**Objective**: Give the entries from the line containing "At what coordinates" through the end of the entries, inclusive, as a Markdown table with the columns Row and Line, skipping any blank lines.
-- Begin Material for this exercise --
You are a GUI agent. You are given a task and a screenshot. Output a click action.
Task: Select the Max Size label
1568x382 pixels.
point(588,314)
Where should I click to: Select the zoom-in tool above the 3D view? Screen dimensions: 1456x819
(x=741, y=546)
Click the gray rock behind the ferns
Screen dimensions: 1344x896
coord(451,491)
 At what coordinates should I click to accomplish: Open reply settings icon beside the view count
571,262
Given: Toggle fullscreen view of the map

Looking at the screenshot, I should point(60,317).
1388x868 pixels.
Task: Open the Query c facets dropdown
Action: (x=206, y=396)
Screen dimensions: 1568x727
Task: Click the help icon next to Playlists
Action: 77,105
-- End Material for this exercise --
**Exercise result**:
| Row | Line |
|---|---|
| 1 |  At what coordinates should I click to accomplish: Open reply settings icon beside the view count |
| 2 | 571,262 |
| 3 | Given: Toggle fullscreen view of the map |
| 4 | Looking at the screenshot, I should point(60,317). |
| 5 | 1388x868 pixels. |
| 6 | Task: Open the Query c facets dropdown |
| 7 | Action: (x=206, y=396) |
| 8 | Screen dimensions: 1568x727 |
| 9 | Task: Click the help icon next to Playlists |
| 10 | Action: 77,105 |